Yazılmasa da Olurmuş

Uzun zamandır düzenli uykuya sahip olmadığımdan ve artık dün sabahlamayı bırakıp kendim için ideal uyku saatinde yatıp sabah erken kalktığım için günün sonunda yüzümün esas güzelliğine kavuştuğunu gördüm. İnsan kendini tanıyor ya, kendini diğer herkesten daha çok görüp daha çok inceliyor ya, işte bu bütün detaylı değişimlerimizi fark edebilmemizi sağlıyor. Ve güzellik uykusu denen bir şey gerçekten var. Bunu sadece bugün ortaya çıkarmadım. Daha önceki izlenimlerinden de biliyorum.

Evet az önce dişlerimi fırçalıyordum ve sağ kolum havadayken aynadan gördüğüm yansımamda kolum ve bileğim arasında kalan bölgede sigaranın çapı kadar büyüklükte bir morarma gördüm. İlk gördüğüm saniyede aklımda geçen soru: "Allah Allah burayı nereme çarpmışım ki ben?" Ama işte hatayı görüyoruz değil mi şimdi bakalım; "burayı" ve "nereme" sözcüklerindeki Y ve M sözcüklerinin yerini değişince daha doğru oluyor cümle. İçimden geçirdiğim bu soru içimden geçer geçmez, cümle biter bitmez bunu fark ettim.

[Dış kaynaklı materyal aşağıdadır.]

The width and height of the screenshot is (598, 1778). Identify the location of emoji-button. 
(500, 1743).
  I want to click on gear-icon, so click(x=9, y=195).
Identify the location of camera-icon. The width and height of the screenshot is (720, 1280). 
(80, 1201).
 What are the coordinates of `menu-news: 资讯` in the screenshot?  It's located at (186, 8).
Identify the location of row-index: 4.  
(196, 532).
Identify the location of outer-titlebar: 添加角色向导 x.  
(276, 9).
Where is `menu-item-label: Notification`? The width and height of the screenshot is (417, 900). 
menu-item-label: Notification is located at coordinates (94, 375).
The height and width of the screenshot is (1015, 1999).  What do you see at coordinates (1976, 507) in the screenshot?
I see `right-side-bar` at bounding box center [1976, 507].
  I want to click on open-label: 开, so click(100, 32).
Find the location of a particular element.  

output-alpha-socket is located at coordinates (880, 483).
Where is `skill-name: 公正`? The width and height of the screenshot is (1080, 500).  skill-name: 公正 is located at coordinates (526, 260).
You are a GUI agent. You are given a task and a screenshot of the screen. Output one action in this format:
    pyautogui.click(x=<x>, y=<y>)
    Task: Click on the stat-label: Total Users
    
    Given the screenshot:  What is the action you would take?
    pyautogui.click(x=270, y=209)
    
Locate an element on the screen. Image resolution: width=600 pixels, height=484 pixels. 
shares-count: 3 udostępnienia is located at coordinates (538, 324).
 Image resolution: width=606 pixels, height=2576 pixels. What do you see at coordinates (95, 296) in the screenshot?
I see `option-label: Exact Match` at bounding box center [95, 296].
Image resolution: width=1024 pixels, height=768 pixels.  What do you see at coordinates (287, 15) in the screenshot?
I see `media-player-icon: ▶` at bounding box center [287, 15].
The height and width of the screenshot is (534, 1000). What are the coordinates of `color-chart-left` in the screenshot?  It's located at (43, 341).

Evet kendi iç seslerime dikkat edip cümle ve sözcük hatalarını da bulup düzeltmeye başladığıma göre artık olmuşum ben, olmuşum evet.

Ve bugün bir kek yaptım. Hayatımda yaptığım en güzel kekti, ama portakal dilimlemedim (Nil'e selam). Onun yerine ekstra ilave olarak tarçın, ceviz ve biraz kakao kattım. Şarkı zaten hüzünlü bitiyordu, o yüzden orayı hiç karıştırmayacağım. Önemli olan kekin tadı.